*** DATA FOR THIS TASK
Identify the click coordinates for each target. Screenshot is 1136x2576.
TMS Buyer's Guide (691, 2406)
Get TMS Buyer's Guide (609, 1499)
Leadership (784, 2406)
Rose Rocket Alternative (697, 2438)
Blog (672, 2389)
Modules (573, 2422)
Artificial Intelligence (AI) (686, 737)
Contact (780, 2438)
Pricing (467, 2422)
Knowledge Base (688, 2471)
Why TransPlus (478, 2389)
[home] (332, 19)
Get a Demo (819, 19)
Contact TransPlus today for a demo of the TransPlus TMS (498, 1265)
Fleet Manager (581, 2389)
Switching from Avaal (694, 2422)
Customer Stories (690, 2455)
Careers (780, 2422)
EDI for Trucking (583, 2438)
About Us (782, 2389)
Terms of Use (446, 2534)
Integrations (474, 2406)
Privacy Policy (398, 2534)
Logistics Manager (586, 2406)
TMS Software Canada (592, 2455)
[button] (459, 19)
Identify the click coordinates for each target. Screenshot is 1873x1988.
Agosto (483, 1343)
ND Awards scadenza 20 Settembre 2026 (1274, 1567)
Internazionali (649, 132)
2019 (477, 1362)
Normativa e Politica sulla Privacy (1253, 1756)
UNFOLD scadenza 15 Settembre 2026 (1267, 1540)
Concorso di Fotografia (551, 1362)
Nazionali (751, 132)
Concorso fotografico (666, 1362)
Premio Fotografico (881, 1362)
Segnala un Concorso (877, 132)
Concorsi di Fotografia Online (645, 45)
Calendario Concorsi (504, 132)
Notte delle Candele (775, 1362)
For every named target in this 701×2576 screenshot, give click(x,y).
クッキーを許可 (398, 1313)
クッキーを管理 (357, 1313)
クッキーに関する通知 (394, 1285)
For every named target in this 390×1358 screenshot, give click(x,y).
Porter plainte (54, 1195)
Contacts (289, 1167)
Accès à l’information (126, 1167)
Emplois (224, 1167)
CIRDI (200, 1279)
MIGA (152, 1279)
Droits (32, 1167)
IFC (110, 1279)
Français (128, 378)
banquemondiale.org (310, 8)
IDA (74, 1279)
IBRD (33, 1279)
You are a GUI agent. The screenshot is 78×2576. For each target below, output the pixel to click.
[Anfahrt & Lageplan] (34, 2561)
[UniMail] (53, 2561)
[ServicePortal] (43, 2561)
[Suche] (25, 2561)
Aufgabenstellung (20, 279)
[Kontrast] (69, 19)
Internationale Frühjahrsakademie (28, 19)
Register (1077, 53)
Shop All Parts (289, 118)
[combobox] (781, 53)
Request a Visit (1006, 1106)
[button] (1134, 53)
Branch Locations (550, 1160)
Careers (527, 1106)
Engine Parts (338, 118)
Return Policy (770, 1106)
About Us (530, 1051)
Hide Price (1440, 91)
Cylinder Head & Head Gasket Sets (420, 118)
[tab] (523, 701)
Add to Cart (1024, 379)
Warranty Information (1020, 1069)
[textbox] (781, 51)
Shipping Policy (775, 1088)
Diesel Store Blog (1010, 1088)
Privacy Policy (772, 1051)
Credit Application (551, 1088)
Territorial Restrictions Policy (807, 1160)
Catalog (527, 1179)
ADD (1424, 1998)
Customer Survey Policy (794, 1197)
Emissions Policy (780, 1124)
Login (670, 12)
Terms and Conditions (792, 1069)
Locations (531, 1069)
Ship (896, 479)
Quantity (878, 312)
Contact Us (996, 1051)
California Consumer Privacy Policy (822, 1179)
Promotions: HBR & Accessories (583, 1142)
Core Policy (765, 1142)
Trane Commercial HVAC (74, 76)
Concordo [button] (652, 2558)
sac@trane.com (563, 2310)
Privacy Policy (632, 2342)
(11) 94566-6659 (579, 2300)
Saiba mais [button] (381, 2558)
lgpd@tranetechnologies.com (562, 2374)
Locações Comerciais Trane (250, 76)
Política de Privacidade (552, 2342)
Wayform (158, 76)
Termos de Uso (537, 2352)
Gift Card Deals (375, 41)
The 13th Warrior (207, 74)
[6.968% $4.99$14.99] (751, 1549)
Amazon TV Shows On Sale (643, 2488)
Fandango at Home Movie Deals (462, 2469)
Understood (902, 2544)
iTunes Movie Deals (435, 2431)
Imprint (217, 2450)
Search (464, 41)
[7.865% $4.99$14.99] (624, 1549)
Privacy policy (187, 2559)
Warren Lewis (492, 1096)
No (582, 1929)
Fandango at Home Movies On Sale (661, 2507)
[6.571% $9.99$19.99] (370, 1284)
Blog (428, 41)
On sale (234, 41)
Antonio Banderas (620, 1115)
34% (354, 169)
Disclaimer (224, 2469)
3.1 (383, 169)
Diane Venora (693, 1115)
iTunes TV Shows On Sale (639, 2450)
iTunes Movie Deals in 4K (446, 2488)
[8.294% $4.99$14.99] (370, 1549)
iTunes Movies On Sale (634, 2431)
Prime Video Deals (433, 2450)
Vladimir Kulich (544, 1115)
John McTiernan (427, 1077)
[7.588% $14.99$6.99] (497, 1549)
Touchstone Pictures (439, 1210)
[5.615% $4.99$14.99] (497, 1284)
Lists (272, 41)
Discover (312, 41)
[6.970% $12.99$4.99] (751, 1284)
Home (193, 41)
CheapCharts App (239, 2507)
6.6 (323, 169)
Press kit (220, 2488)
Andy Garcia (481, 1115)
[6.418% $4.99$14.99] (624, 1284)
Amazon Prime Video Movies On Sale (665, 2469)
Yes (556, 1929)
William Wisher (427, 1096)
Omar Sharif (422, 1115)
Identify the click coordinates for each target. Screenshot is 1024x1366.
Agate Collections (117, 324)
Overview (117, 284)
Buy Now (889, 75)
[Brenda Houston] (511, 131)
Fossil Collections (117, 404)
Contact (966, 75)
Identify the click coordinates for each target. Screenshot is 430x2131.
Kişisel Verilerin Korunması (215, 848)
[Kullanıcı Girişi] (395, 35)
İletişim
******
### WHAT IS NEEDED
Copy all the records above exactly, missing none.

### EXPECTED ANSWER
Identify the click coordinates for each target. Screenshot is 1136x2576.
TMS Buyer's Guide (691, 2406)
Get TMS Buyer's Guide (609, 1499)
Leadership (784, 2406)
Rose Rocket Alternative (697, 2438)
Blog (672, 2389)
Modules (573, 2422)
Artificial Intelligence (AI) (686, 737)
Contact (780, 2438)
Pricing (467, 2422)
Knowledge Base (688, 2471)
Why TransPlus (478, 2389)
[home] (332, 19)
Get a Demo (819, 19)
Contact TransPlus today for a demo of the TransPlus TMS (498, 1265)
Fleet Manager (581, 2389)
Switching from Avaal (694, 2422)
Customer Stories (690, 2455)
Careers (780, 2422)
EDI for Trucking (583, 2438)
About Us (782, 2389)
Terms of Use (446, 2534)
Integrations (474, 2406)
Privacy Policy (398, 2534)
Logistics Manager (586, 2406)
TMS Software Canada (592, 2455)
[button] (459, 19)
Identify the click coordinates for each target. Screenshot is 1873x1988.
Agosto (483, 1343)
ND Awards scadenza 20 Settembre 2026 (1274, 1567)
Internazionali (649, 132)
2019 (477, 1362)
Normativa e Politica sulla Privacy (1253, 1756)
UNFOLD scadenza 15 Settembre 2026 (1267, 1540)
Concorso di Fotografia (551, 1362)
Nazionali (751, 132)
Concorso fotografico (666, 1362)
Premio Fotografico (881, 1362)
Segnala un Concorso (877, 132)
Concorsi di Fotografia Online (645, 45)
Calendario Concorsi (504, 132)
Notte delle Candele (775, 1362)
For every named target in this 701×2576 screenshot, give click(x,y).
クッキーを許可 (398, 1313)
クッキーを管理 (357, 1313)
クッキーに関する通知 (394, 1285)
For every named target in this 390×1358 screenshot, give click(x,y).
Porter plainte (54, 1195)
Contacts (289, 1167)
Accès à l’information (126, 1167)
Emplois (224, 1167)
CIRDI (200, 1279)
MIGA (152, 1279)
Droits (32, 1167)
IFC (110, 1279)
Français (128, 378)
banquemondiale.org (310, 8)
IDA (74, 1279)
IBRD (33, 1279)
You are a GUI agent. The screenshot is 78×2576. For each target below, output the pixel to click.
[Anfahrt & Lageplan] (34, 2561)
[UniMail] (53, 2561)
[ServicePortal] (43, 2561)
[Suche] (25, 2561)
Aufgabenstellung (20, 279)
[Kontrast] (69, 19)
Internationale Frühjahrsakademie (28, 19)
Register (1077, 53)
Shop All Parts (289, 118)
[combobox] (781, 53)
Request a Visit (1006, 1106)
[button] (1134, 53)
Branch Locations (550, 1160)
Careers (527, 1106)
Engine Parts (338, 118)
Return Policy (770, 1106)
About Us (530, 1051)
Hide Price (1440, 91)
Cylinder Head & Head Gasket Sets (420, 118)
[tab] (523, 701)
Add to Cart (1024, 379)
Warranty Information (1020, 1069)
[textbox] (781, 51)
Shipping Policy (775, 1088)
Diesel Store Blog (1010, 1088)
Privacy Policy (772, 1051)
Credit Application (551, 1088)
Territorial Restrictions Policy (807, 1160)
Catalog (527, 1179)
ADD (1424, 1998)
Customer Survey Policy (794, 1197)
Emissions Policy (780, 1124)
Login (670, 12)
Terms and Conditions (792, 1069)
Locations (531, 1069)
Ship (896, 479)
Quantity (878, 312)
Contact Us (996, 1051)
California Consumer Privacy Policy (822, 1179)
Promotions: HBR & Accessories (583, 1142)
Core Policy (765, 1142)
Trane Commercial HVAC (74, 76)
Concordo [button] (652, 2558)
sac@trane.com (563, 2310)
Privacy Policy (632, 2342)
(11) 94566-6659 (579, 2300)
Saiba mais [button] (381, 2558)
lgpd@tranetechnologies.com (562, 2374)
Locações Comerciais Trane (250, 76)
Política de Privacidade (552, 2342)
Wayform (158, 76)
Termos de Uso (537, 2352)
Gift Card Deals (375, 41)
The 13th Warrior (207, 74)
[6.968% $4.99$14.99] (751, 1549)
Amazon TV Shows On Sale (643, 2488)
Fandango at Home Movie Deals (462, 2469)
Understood (902, 2544)
iTunes Movie Deals (435, 2431)
Imprint (217, 2450)
Search (464, 41)
[7.865% $4.99$14.99] (624, 1549)
Privacy policy (187, 2559)
Warren Lewis (492, 1096)
No (582, 1929)
Fandango at Home Movies On Sale (661, 2507)
[6.571% $9.99$19.99] (370, 1284)
Blog (428, 41)
On sale (234, 41)
Antonio Banderas (620, 1115)
34% (354, 169)
Disclaimer (224, 2469)
3.1 (383, 169)
Diane Venora (693, 1115)
iTunes TV Shows On Sale (639, 2450)
iTunes Movie Deals in 4K (446, 2488)
[8.294% $4.99$14.99] (370, 1549)
iTunes Movies On Sale (634, 2431)
Prime Video Deals (433, 2450)
Vladimir Kulich (544, 1115)
John McTiernan (427, 1077)
[7.588% $14.99$6.99] (497, 1549)
Touchstone Pictures (439, 1210)
[5.615% $4.99$14.99] (497, 1284)
Lists (272, 41)
Discover (312, 41)
[6.970% $12.99$4.99] (751, 1284)
Home (193, 41)
CheapCharts App (239, 2507)
6.6 (323, 169)
Press kit (220, 2488)
Andy Garcia (481, 1115)
[6.418% $4.99$14.99] (624, 1284)
Amazon Prime Video Movies On Sale (665, 2469)
Yes (556, 1929)
William Wisher (427, 1096)
Omar Sharif (422, 1115)
Identify the click coordinates for each target. Screenshot is 1024x1366.
Agate Collections (117, 324)
Overview (117, 284)
Buy Now (889, 75)
[Brenda Houston] (511, 131)
Fossil Collections (117, 404)
Contact (966, 75)
Identify the click coordinates for each target. Screenshot is 430x2131.
Kişisel Verilerin Korunması (215, 848)
[Kullanıcı Girişi] (395, 35)
İletişim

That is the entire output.